She feels that we haven't been a partnership throughout our marriage. That if I saw her as an equal then I wouldn't have done that. I would have protected her. I said, you want to talk about being protected and being safe?
I think this is where your really productive conversations are going to start, over and over again, while you both decide whether the marriage is going to heal and change or end.
I think the on demand sex is a symptom of the way you see her, and there are probably a hundred other examples in your marriage that you can trace back to not seeing her as an equal. If you can never see her as an equal partner (or whatever vision of the partnership works for you both) then things like ODS will come up over and over again in a lot of different disguises.
But her affair is also a reflection of something happening deeper inside her and that HAS to be addressed, separately from the other marital issues, and solely within her.
It's tough when you get to the stage of talking about your marriage and each party has something to work on - it CAN feel like you're equating your failings with the affair when in fact the affair is about HER failings and she will need to look squarely at that, even if in another marital context she's been the victim of your issues. They can't be seen as a cause and effect issue, or it becomes rug sweeping and will crop up again over and over and over.
By the way, in my first marriage my husband was very emotionally immature and would cajole, manipulate and argue his way into sex every time I didn't want it, sometimes multiple times a day. We used to have happy, crazy, consensual sex 5 or 6 times a week, but those one or two days I wasn't up for it became battle grounds. I didn't have the energy to work full time, grad school part time and also spend 2 hours arguing with my husband's fragile ego. It went from being dehumanizing to me (he was using my body to masturbate) to being emasculating to xH (I essentially treated that sex like giving a toddler a lollipop to keep quiet during a movie).

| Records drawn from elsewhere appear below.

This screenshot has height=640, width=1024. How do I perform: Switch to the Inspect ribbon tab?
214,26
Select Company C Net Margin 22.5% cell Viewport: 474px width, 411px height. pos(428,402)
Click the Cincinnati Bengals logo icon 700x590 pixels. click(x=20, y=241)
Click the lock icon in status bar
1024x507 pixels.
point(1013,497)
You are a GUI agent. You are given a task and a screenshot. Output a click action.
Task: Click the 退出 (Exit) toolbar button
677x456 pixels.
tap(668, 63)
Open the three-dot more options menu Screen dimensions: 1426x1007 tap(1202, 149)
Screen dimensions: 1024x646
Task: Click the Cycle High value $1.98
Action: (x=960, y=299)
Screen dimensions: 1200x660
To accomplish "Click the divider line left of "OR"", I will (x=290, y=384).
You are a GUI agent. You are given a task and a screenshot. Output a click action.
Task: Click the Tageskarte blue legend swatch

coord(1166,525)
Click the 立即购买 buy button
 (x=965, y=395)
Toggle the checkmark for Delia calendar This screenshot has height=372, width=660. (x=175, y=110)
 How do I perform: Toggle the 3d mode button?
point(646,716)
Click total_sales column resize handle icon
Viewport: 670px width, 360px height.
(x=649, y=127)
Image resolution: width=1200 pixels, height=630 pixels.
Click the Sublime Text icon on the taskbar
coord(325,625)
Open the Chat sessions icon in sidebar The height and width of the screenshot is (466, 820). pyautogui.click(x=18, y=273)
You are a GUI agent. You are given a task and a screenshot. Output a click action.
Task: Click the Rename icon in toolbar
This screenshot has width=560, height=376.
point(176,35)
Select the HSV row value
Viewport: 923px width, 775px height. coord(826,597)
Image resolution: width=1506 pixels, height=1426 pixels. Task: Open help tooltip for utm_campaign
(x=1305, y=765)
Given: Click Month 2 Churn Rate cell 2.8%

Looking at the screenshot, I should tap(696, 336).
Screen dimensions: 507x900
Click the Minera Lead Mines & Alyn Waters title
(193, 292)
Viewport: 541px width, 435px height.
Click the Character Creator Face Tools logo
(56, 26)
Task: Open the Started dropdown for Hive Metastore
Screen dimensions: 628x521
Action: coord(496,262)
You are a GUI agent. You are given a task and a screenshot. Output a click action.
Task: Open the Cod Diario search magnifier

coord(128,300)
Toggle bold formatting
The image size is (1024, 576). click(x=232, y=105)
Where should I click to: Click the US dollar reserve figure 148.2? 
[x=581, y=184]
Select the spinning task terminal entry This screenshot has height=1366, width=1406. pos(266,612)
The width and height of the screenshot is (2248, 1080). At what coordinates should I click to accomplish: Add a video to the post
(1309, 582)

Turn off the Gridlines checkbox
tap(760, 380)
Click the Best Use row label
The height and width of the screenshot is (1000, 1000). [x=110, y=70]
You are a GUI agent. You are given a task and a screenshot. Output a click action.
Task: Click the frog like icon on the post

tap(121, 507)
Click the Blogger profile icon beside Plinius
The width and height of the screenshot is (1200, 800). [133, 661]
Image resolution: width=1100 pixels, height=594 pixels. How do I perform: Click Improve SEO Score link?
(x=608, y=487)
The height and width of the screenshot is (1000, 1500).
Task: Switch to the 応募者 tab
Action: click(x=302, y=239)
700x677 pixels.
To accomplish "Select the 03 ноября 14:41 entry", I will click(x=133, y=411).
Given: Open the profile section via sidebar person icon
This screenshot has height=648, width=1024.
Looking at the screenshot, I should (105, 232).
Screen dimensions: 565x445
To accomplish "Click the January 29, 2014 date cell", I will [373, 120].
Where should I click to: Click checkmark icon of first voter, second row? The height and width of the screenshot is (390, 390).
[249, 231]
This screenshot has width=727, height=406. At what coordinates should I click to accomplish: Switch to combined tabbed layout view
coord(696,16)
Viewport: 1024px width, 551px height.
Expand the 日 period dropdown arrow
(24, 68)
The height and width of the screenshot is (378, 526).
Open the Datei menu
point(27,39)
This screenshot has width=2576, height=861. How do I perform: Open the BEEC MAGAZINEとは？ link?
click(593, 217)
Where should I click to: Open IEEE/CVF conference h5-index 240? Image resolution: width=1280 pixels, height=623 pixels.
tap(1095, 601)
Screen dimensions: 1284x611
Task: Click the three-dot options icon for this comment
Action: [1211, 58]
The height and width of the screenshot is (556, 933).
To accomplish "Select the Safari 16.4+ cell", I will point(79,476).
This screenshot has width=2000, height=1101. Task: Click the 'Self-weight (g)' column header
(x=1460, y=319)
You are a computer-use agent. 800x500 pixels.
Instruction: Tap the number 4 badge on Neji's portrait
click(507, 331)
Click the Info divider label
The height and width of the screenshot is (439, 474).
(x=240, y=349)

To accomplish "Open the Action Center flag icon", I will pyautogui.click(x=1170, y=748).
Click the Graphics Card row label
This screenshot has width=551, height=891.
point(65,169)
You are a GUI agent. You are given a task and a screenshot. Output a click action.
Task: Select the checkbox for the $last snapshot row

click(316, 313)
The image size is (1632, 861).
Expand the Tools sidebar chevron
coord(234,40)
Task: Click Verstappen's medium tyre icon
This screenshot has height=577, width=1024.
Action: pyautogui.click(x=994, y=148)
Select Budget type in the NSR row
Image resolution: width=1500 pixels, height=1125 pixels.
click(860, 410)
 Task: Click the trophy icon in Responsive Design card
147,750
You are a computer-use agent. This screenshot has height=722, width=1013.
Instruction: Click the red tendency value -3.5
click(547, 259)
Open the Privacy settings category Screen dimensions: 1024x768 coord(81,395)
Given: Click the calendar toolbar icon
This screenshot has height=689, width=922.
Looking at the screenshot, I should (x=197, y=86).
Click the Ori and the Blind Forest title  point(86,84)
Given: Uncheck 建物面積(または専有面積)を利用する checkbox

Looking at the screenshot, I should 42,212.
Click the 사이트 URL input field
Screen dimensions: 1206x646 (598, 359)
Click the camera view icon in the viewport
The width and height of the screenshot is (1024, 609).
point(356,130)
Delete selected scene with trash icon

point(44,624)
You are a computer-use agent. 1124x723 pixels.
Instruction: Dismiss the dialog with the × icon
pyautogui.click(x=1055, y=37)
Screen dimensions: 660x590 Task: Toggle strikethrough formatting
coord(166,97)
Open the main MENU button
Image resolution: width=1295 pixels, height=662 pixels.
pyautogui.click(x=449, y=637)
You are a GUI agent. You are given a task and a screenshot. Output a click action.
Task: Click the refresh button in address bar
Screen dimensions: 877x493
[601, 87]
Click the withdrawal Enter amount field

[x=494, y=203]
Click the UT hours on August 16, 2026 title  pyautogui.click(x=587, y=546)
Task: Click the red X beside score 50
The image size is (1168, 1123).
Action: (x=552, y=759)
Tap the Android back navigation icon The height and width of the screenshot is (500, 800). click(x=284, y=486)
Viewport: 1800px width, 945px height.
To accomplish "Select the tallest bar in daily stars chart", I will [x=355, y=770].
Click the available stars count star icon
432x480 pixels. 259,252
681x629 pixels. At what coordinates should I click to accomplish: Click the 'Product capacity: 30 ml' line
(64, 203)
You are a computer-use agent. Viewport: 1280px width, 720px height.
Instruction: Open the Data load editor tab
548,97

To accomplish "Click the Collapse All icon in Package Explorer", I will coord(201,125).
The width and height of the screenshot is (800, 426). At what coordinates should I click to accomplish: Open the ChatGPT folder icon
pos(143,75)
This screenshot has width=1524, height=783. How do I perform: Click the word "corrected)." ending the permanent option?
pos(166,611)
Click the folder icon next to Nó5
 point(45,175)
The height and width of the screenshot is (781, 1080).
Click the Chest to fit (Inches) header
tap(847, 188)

We went to marriage counseling and I brought this up. Our MC told me that I should write out my internal thought chain on a day that xH wanted sex and I didn't want it but ended up giving in. So I did. It was massively dehumanizing to him in the end, not to me. I would essentially tally the time and energy it would take to have a two hour argument with his insecure and entitled ego versus the time it would take to lube up (as nothing is less sexy than a man demanding sex) and let him do his thing. I'd choose door #2, come to a good stopping point in my work, hit the bathroom, use the lube, initiate sex pre-emptively, let him do his thing, get up, clean up and then finish my work.
But that was all a symptom of how little respect I had for him, and how little respect he had for me at that point in our marriage. We used to respect each other, and the sex thing was part of what eroded any respect I had for him as a man, but it was also a self-perpetuating loop that gained energy and fed off itself. The more he demanded compliance, the less of a man I saw him as, the less I felt like a partner, the less I acted like one. At the same time he had his own cycle of loss of respect for me that built up probably with some overlap. The less he respected me, the more he demanded compliance, because compliance was a cheap substitute for the genuine respect he wanted from me.
He ultimately cheated and we divorced, and now in my second and hopefully forever marriage we have more sex than I did in my first, and with all the trust we have between us it's totally okay if one of us is in the mood and the other one isn't and we try to entice the reluctant one into actual interest and end up with one of us way more gung-ho than the other. The symptom of 'lack of respect' is not present, so the same act doesn't carry the poison that it did in my first marriage.
I guess what I'm trying to say is that when you guys work on your issues, there's going to be a lot of symptom versus disease work. What is the actual problem, and how does that problem manifest itself in the marriage in a thousand different unrelated scenarios. If you can target the real root of the problem and it's fixable, then the marriage has a chance. And it sounds like you're doing a lot of good work on that. I hope your WW is willing to do the same amount of work on herself.